3.1. Self-reported openness score

The distribution of 95 individual scores is shown in Figure 1. Shapiro-Wilk Test was applied before further analysis in order to guarantee the normality assumption (p>0.05). There was no significant difference between the scores of male participants and those of female participants. The mean scores and SD for the openness traits dimension were 3.75 and 0.71, respectively. Therefore, according to our classification, individuals with low openness were quantified as those scoring below 3.04, while high openness individuals obtained scores over 4.46.

§ COMPLETE THE FOLLOWING
1: For the section on self-reported openness scores, state whether each statement agrees with it, answering yes or no and quoting the deciding words: (a) The analysis covers 95 individual scores. (b) Male participants scored significantly higher than female participants. (c) Individuals classified as high in openness scored above 4.46.
2: According to the section on self-reported openness scores, why was the Shapiro-Wilk Test applied before further analysis?
The data that come after this text are separate material.

§ DATASET EXCERPT

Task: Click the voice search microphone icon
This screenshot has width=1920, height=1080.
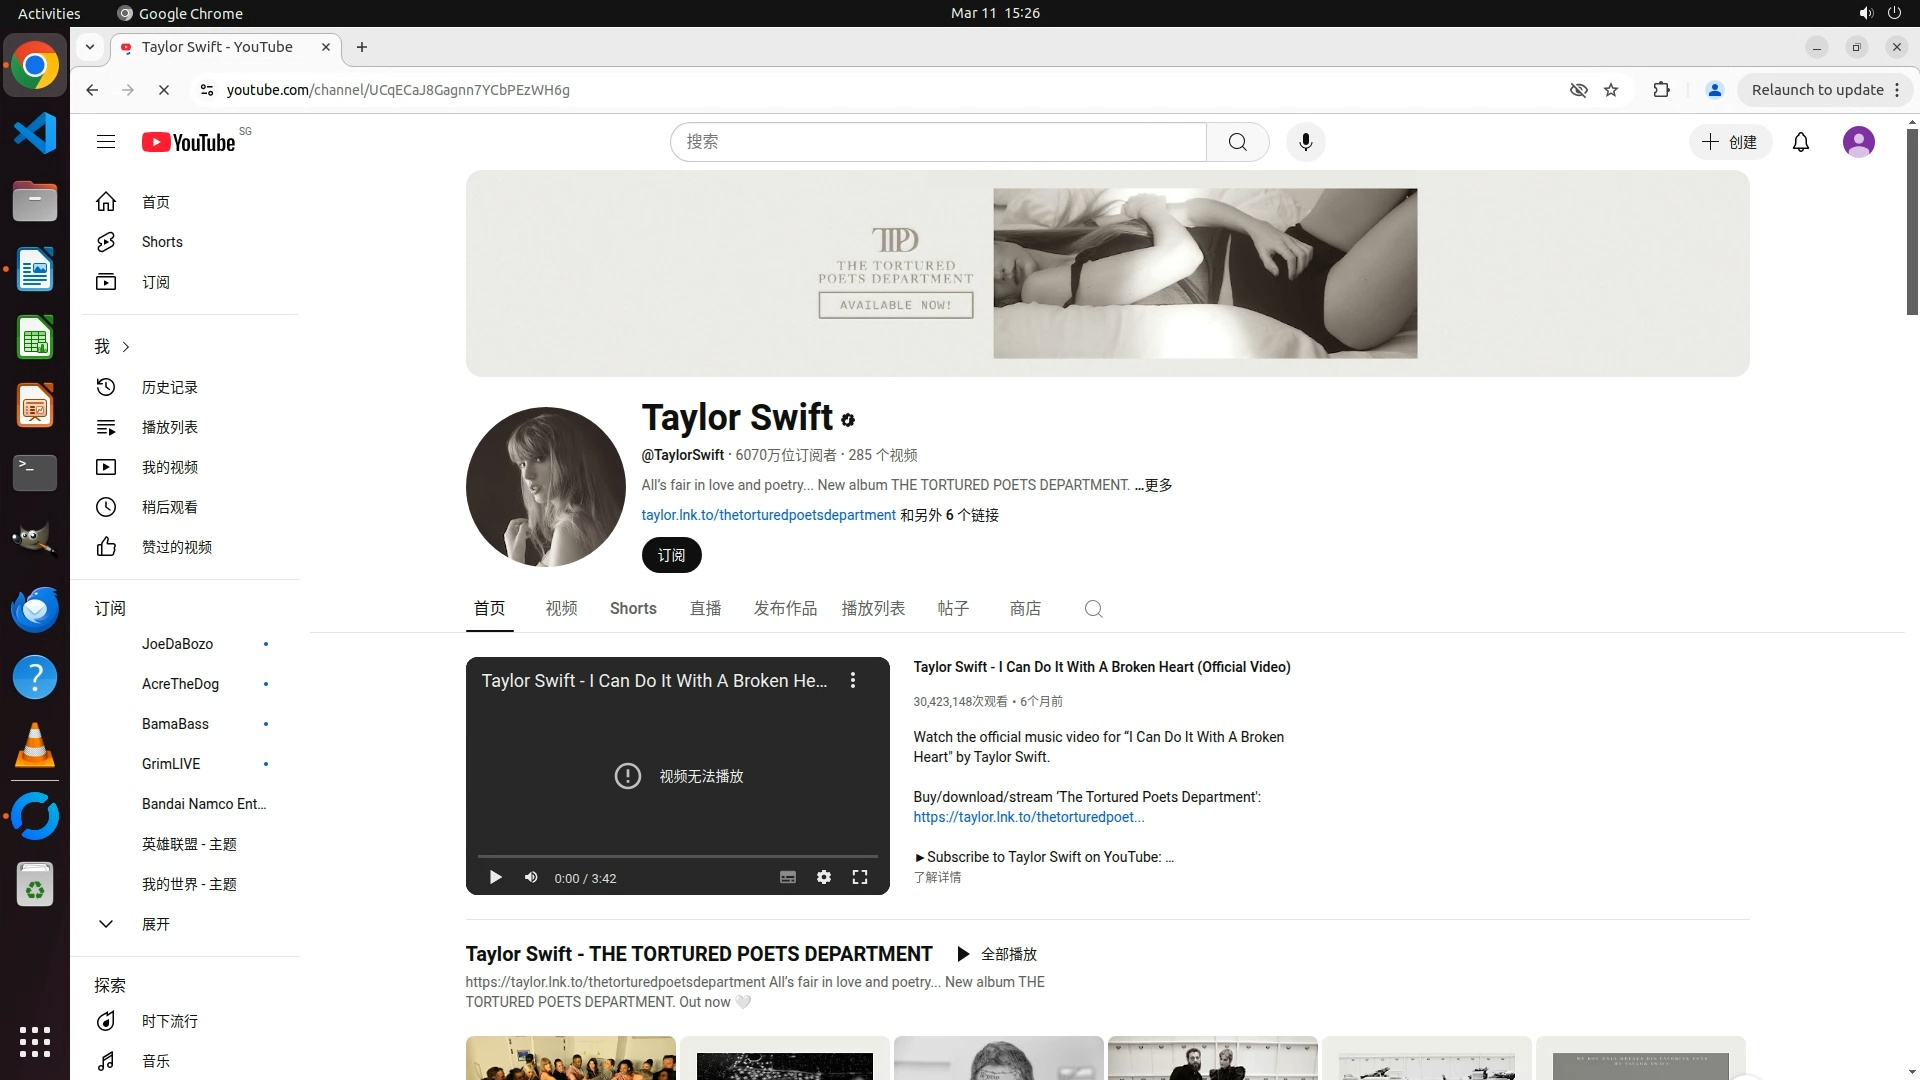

§ ANSWER LIST
1:
(a) Yes: "The distribution of 95 individual scores is shown in Figure 1."
(b) No: "There was no significant difference between the scores of male participants and those of female participants."
(c) Yes: "high openness individuals obtained scores over 4.46."

2: The Shapiro-Wilk Test was applied to guarantee the normality assumption before further analysis was carried out. The section reports the result as p>0.05.